Hussein Chalayan I am Sad Leyla Lisson Gallery Through to 2nd October 2010

‘Suffering, I’ve wrapped my soul with my sorrow Groaning, I’m like a day withering in the horizon I’ve painted my mourning heart with the colour of the night Moribund each day, with my hopes fading’
First verse of I am Sad Leyla song [translated in English]

I am Sad Leyla, shown at the Lisson Gallery space, is a film and multimedia installation. Hussein Chalayan has recontextualized a piece of early 20th century Ottoman classical music employing various conceptual audio and visual presentations of the song and its new performer, the enchanting Sertab Erener. The work on display is potently beautiful. Different elements of the piece of music are exhibited (disembodied almost) throughout the gallery: a ghostly video piece; the framed music score; the audio and a scan of Erener’s face on a sculpture. Chalayan has previously woven music, as cultural presence, into his work. He sees live music as a cultural experience, an extension to the body, which has the ability to evoke powerful feelings and therefore a critical ingredient to altering perceptions. It is the audio element to the exhibition that ultimately builds the connection with the viewer.


Image:of the film of Erner performing I am Sad Leyla with orchestra

As a Fashion Curator I have always considered Chalayan as so much more than a fashion designer. He gives the fashion academic a ‘helping hand’ over to the commercial fashion world. Chalayan’s visions, most often interpreted as garments, delve deeper, commenting on the mechanics of societies, whether it Turkish Cypriot or British.

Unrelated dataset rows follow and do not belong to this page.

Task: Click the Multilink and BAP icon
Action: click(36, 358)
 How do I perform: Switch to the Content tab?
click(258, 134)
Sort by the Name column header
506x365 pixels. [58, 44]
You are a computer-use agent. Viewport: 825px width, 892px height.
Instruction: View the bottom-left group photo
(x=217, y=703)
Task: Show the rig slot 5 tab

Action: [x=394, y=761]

Image:of Chalayan ‘In Conversation with Penny Martin and Greg Hilty’ held at the Lisson Gallery 18th September 2010.

Chalayan is approachable yet unpretentiously intelligent. His designs (for both fashion and art) are beautifully captivating yet provocatively abstract. I am Sad Leyla needs time and space to really enjoy; a piece of ‘local’ music is given a completely new treatment. It is a body of work that comes from deep within Chalayan’s psyche. Even with the help of a discussion, one may have felt it was a concept he was finding hard to really get across, not through lack of articulateness but because of cultural misunderstandings between creator and audience. During “In conversation with Hussein Chalayan”, (at the Lisson Gallery on the first day of the SS2011 Fashion Week) Penny Martin and Greg Hilty expertly drew from him the fascinating details of his personal journey, but it was ‘the wonders of Istanbul’ and sleeping under the cutting table at Central St Martins that seemed to be the points of departure for the audience.

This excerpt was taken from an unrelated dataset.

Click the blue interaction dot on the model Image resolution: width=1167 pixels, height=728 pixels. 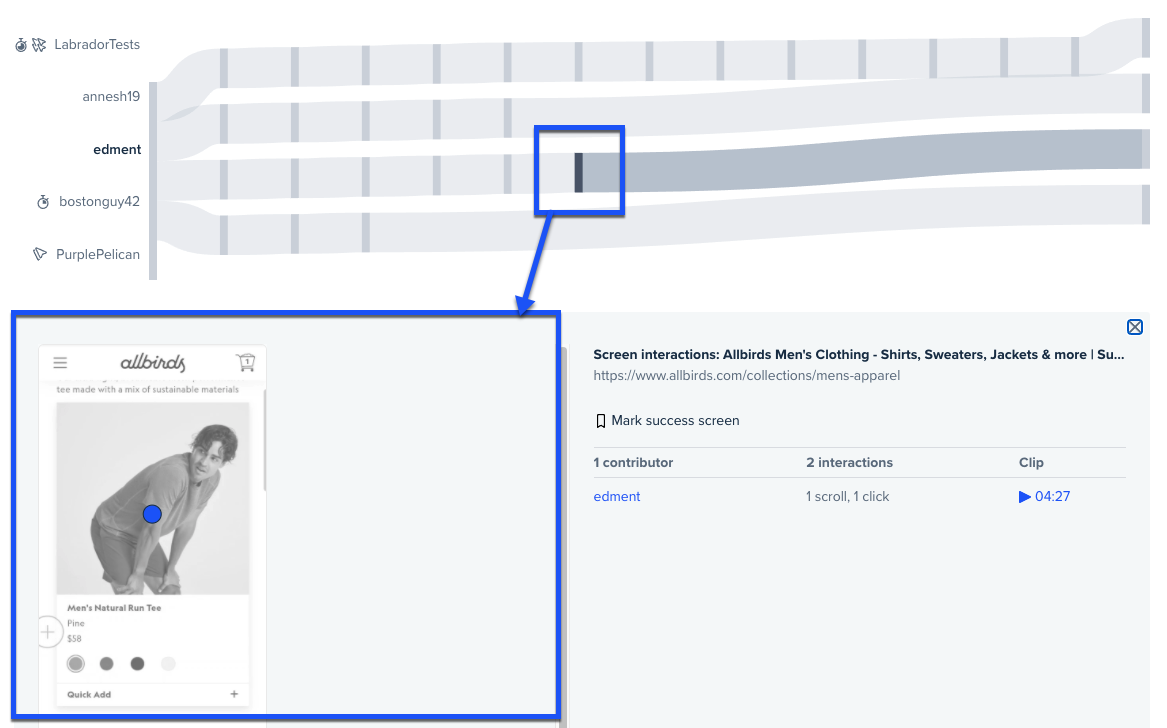click(152, 513)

Understanding identity, whether it is translating ones own or a group is tricky terrain. Therefore it seems best to let the exhibition sing for itself and admire Chalayan on a different level for example; his thoughtful cultural reflections and his academically admired position in the fashion world. Chalayan has always engaged with various ideas and mediums when exhibiting his fashion label’s collections: by showing live music with fashion performance; by adopting culturally alternative fashion locations; through technology integrated into dresses; and by exploring fashion personality and identity through manipulating the appearance of the model. Chalayan’s obsession with the image versus the object in fashion, or as Caroline Evans states his ‘sophisticated games with representation’, seeps over into the display of I am Sad Leyla.

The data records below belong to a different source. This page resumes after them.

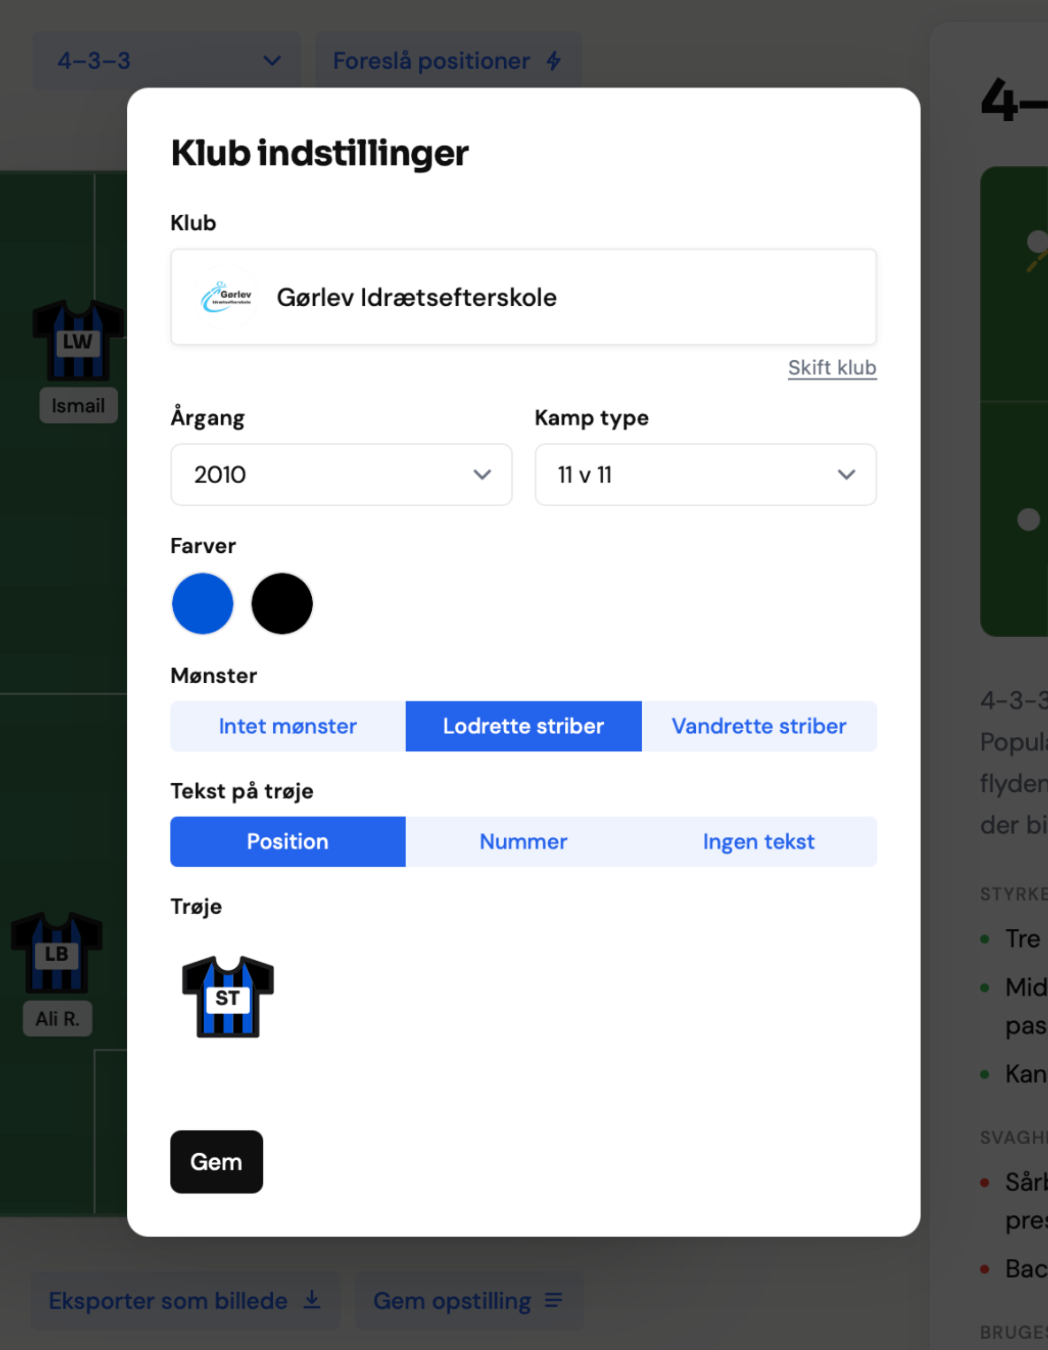Viewport: 1048px width, 1350px height.
Task: Click the list icon on Gem opstilling
Action: click(553, 1300)
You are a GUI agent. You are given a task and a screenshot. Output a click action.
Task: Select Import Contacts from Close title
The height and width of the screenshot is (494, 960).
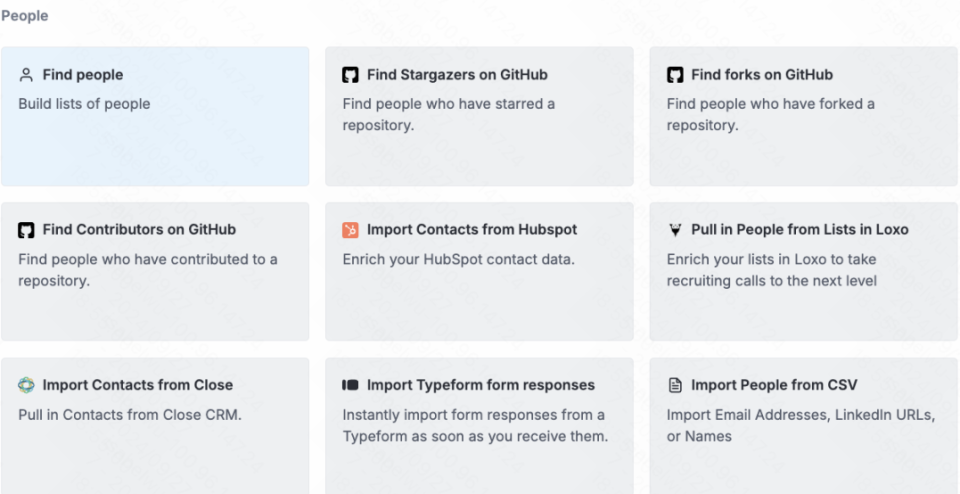[138, 385]
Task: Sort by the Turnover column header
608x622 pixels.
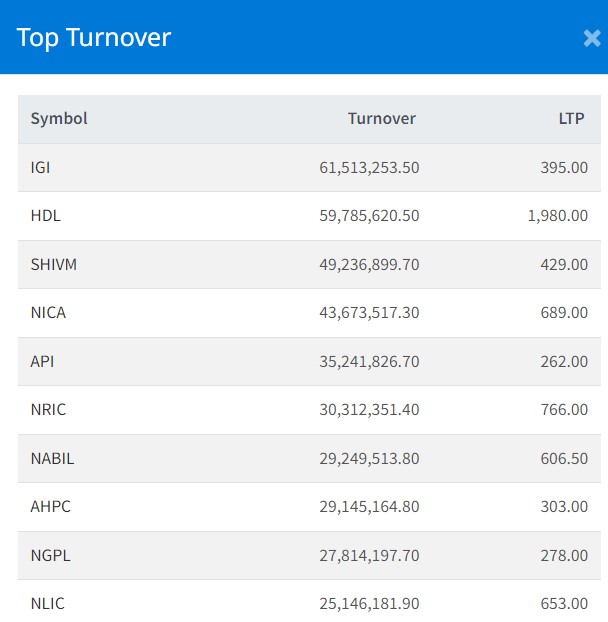Action: click(x=381, y=119)
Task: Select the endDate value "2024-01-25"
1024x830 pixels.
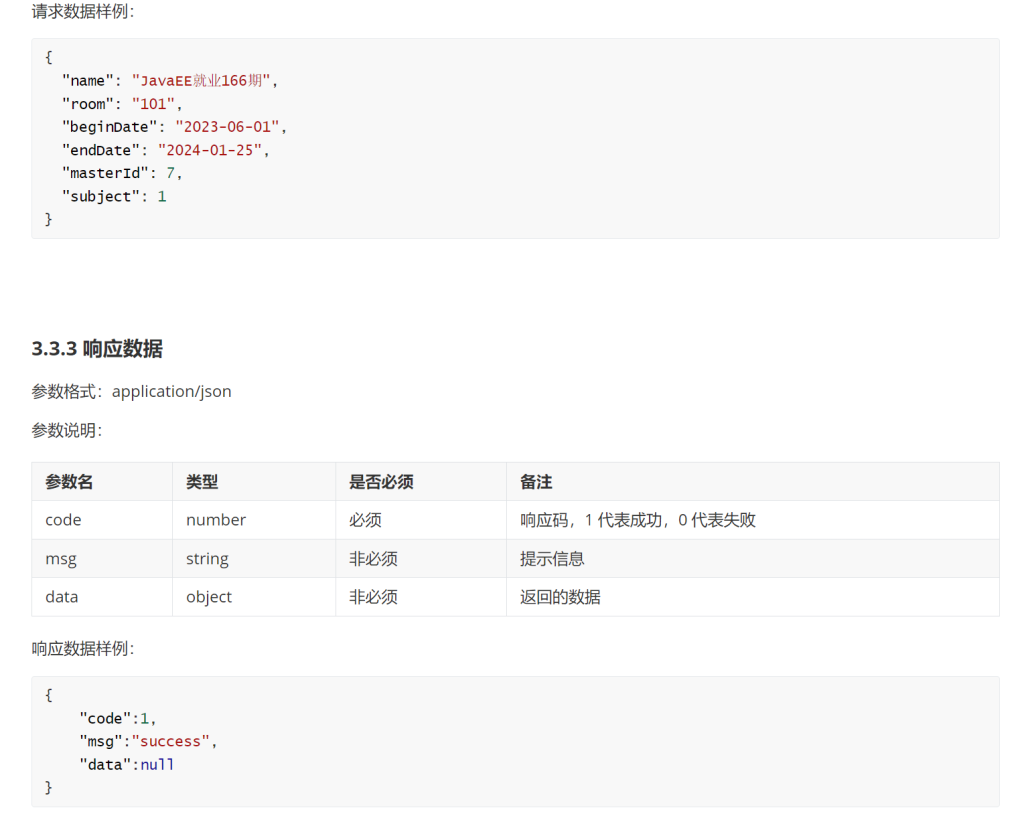Action: click(x=214, y=150)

Image of installation using Erener’s scan

The exhibition is not about a fashion designer trying to do art, it is not a campaign. I am Sad Leyla is a thoughtful interpretation of a culturally distant (to London) song by a talented ‘hybrid’ innovator and as Chalayan quite rightly puts it: ‘It doesn’t matter if people know what is its, any reaction is valid’.

An absolute must see and must listen … go alone and immerse yourself.